The social cost of leaded gasoline: Evidence from regulatory exemptions
Date and TimeThursday 06/27/2019 10:00AM to 11:30AM EDT
Contact: Carl Pasurka, 202-566-2275
Presenter: Alex Hollingsworth (School of Public and Environmental Affairs, Indiana University)
Description: Despite the well-established link between lead exposure and adverse health effects, lead is still used in gasoline in the United States for aviation and automotive racing. We exploit a natural experiment where two major stock car racing organizations switched from leaded to unleaded gasoline in 2007 and find robust evidence that leaded gasoline use increases ambient lead concentrations, increases rates of elevated blood lead levels, reduces standardized test scores, and increases cardiovascular and respiratory elderly mortality. Conservatively, our findings suggest that the average social benefits per child from a permanent 100 pound reduction of annual in-county lead emissions are over $1,900 per child.
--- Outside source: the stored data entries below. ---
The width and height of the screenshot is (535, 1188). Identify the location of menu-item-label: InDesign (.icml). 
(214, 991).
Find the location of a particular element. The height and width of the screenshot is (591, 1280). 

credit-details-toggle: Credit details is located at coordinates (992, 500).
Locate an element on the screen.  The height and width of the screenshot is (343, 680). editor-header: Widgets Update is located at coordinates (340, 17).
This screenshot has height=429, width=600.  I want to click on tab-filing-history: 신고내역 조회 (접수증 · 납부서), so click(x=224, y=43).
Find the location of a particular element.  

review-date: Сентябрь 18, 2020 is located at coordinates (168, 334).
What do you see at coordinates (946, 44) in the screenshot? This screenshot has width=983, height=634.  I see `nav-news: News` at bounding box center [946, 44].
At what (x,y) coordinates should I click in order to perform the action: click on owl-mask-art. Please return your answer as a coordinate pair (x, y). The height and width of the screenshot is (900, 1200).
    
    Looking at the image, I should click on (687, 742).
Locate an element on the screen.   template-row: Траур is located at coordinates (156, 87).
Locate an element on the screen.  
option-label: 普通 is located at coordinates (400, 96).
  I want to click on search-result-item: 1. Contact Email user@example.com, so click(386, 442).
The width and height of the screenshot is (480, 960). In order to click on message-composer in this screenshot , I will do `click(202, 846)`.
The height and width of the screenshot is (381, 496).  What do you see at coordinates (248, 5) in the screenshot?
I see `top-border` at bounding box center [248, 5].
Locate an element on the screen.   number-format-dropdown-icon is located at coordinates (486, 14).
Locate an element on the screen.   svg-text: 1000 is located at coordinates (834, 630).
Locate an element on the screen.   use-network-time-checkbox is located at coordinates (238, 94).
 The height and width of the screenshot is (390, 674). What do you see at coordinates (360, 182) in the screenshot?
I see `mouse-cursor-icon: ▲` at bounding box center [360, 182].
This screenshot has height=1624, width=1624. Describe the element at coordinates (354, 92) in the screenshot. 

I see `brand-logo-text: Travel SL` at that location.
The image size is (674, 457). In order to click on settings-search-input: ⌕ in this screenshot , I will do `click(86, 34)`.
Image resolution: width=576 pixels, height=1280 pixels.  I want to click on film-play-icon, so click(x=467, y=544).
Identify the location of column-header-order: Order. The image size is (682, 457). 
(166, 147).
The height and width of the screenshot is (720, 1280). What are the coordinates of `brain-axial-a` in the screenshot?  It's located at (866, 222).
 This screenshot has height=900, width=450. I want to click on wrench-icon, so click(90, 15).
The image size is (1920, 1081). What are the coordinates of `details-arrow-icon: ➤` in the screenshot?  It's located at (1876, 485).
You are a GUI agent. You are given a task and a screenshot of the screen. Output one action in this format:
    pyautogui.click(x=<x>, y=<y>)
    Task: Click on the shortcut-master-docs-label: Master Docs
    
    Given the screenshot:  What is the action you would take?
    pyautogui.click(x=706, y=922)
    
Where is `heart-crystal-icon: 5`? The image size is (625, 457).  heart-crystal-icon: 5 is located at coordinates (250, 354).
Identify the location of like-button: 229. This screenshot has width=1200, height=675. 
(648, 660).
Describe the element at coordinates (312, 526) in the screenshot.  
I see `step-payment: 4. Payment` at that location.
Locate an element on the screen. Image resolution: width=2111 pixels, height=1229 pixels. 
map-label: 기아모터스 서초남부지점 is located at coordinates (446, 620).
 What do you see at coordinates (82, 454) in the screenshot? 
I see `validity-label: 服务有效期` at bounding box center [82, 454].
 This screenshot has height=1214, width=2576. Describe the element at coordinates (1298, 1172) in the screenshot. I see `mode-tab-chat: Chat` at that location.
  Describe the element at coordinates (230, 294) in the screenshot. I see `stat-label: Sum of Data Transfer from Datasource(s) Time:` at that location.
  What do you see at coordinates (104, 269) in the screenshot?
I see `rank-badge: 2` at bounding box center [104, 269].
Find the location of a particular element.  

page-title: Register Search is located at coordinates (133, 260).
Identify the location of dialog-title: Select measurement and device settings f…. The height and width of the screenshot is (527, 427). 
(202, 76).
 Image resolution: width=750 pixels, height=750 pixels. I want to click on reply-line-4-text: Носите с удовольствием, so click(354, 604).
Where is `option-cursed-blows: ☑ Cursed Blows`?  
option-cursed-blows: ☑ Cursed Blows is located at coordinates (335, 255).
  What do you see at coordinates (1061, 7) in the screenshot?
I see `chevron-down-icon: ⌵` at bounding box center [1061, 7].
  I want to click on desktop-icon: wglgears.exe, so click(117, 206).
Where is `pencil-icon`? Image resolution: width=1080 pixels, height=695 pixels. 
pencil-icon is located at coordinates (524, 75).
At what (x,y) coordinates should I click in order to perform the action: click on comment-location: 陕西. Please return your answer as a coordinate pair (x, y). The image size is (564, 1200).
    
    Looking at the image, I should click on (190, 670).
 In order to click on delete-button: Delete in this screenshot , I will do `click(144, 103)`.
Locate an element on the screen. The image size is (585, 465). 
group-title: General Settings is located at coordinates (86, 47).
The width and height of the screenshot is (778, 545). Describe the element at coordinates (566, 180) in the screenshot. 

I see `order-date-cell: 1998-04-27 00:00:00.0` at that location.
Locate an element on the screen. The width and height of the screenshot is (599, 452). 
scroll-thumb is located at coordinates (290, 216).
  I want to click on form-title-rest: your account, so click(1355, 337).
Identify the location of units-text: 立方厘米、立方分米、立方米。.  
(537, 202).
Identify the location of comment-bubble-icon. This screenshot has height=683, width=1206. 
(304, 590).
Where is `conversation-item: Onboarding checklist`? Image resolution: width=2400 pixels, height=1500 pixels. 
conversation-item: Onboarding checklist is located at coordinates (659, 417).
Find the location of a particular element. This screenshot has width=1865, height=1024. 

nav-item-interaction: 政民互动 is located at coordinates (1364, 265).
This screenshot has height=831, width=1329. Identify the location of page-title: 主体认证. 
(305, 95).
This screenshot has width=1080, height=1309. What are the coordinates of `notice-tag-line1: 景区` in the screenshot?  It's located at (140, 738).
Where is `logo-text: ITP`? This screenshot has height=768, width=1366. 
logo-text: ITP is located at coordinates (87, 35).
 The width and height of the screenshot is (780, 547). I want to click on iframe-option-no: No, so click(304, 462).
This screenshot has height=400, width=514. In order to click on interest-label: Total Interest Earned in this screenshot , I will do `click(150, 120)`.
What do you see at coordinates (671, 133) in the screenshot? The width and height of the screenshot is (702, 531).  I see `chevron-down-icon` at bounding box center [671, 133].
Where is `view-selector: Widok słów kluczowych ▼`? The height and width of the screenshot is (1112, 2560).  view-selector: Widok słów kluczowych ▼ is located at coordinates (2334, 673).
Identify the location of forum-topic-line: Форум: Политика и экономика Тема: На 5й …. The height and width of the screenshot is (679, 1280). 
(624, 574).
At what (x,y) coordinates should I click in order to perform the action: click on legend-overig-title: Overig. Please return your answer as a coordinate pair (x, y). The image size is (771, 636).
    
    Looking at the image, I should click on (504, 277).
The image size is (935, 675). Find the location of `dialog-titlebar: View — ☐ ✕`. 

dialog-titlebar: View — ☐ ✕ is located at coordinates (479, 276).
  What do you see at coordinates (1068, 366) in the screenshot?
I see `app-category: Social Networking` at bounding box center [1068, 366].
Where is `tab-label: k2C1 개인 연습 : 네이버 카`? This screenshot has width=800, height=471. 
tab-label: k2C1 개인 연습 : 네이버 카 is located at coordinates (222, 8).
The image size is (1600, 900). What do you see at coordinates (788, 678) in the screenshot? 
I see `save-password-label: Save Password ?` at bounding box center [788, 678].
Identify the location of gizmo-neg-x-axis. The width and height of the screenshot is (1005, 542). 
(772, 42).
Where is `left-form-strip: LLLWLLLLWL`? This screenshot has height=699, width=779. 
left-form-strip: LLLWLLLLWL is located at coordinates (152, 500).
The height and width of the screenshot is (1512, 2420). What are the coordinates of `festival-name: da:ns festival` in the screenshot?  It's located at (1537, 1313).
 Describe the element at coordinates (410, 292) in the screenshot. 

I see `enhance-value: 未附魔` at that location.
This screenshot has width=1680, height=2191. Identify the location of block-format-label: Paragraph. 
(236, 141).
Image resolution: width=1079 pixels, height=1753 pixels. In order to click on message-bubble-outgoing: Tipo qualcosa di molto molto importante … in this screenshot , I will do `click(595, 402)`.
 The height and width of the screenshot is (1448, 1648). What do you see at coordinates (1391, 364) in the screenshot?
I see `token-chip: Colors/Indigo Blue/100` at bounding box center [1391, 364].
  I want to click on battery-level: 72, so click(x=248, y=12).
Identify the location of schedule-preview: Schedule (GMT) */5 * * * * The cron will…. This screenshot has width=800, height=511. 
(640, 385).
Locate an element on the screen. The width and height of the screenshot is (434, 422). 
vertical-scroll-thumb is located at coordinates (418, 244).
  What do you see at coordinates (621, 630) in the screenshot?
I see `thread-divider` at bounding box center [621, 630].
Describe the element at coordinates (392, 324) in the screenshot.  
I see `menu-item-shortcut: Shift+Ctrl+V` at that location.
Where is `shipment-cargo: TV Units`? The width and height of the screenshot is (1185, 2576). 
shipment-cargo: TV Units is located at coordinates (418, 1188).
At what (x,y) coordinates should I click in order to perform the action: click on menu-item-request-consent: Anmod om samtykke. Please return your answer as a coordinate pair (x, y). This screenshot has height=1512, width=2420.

Automotive races are an ideal setting to study affects of lead because of the large amount of lead emitted (one NASCAR race may emit as much as twice the average airport’s annual lead emissions) and because races continued in the same locations after the removal of lead. Our work makes several contributions to the literature. First, we directly link outcomes to leaded miles driven instead a proxy for lead exposure. Second, we separately identify the effect of lead from other correlated pollutants. Third, we use the same quasi-experimental setting to estimate the impact of lead on each link in emission-outcome chain (air pollution, soil deposition, blood-accumulation, and health outcomes) aiding both internal validity and comparability. Fourth, our setting demonstrates effects of exposure when ambient pollution levels are low, helping to trace out the marginal damage curve at pollution levels that are relevant today. This helps to form more accurate estimates of the costs of industry specific exemptions for the use of leaded gasoline and of the cost of allowing a small amount of lead to remain in unleaded gasoline. Finally, we contribute by estimating a lower bound on the social cost of leaded gasoline.